Instructions to follow: Scan the entries for "agent". Every line that holds it is to be copied.

Given data:
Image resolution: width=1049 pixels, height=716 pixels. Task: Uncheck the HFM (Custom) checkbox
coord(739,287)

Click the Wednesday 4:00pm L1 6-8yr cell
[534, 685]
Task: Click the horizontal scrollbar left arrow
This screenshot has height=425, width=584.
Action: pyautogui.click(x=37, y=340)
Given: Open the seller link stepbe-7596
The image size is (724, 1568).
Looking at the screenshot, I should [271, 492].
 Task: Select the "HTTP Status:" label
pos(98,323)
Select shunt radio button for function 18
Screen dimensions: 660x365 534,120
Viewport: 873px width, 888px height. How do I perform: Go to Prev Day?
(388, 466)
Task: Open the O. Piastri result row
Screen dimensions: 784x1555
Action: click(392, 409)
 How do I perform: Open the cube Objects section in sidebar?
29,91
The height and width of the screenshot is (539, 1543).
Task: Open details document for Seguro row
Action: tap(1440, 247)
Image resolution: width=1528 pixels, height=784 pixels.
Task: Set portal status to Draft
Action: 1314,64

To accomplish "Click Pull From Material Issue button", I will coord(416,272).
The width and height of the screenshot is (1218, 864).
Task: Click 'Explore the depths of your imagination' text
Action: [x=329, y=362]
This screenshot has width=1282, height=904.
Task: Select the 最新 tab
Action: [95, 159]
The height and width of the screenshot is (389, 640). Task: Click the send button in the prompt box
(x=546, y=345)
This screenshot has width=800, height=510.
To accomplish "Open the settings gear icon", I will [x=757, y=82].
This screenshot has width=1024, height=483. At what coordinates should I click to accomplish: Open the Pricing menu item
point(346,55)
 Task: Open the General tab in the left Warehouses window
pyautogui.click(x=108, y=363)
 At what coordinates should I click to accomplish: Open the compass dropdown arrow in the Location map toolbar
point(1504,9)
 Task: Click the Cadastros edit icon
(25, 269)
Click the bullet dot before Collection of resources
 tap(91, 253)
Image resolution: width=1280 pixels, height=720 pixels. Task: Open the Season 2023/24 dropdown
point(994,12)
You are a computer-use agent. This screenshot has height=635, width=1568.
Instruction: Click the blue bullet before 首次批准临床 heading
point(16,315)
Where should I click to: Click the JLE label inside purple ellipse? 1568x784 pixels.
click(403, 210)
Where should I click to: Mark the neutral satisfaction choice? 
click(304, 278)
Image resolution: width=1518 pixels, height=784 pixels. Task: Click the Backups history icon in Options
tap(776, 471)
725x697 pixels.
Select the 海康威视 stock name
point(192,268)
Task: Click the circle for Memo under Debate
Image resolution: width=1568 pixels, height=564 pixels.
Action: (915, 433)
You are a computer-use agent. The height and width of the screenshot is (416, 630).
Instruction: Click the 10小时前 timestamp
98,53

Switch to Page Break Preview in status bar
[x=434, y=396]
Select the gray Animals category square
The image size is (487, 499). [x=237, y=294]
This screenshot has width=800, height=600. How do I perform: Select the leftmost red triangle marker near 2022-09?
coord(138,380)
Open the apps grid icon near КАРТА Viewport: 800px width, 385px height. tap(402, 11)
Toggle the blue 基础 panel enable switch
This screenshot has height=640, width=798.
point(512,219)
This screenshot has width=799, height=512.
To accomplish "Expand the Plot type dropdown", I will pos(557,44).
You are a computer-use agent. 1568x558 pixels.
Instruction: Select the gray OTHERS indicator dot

Answer section:
You are a computer-use agent. This screenshot has height=635, width=1568.
You are a computer-use agent. The height and width of the screenshot is (416, 630).
You are a computer-use agent. 1568x558 pixels.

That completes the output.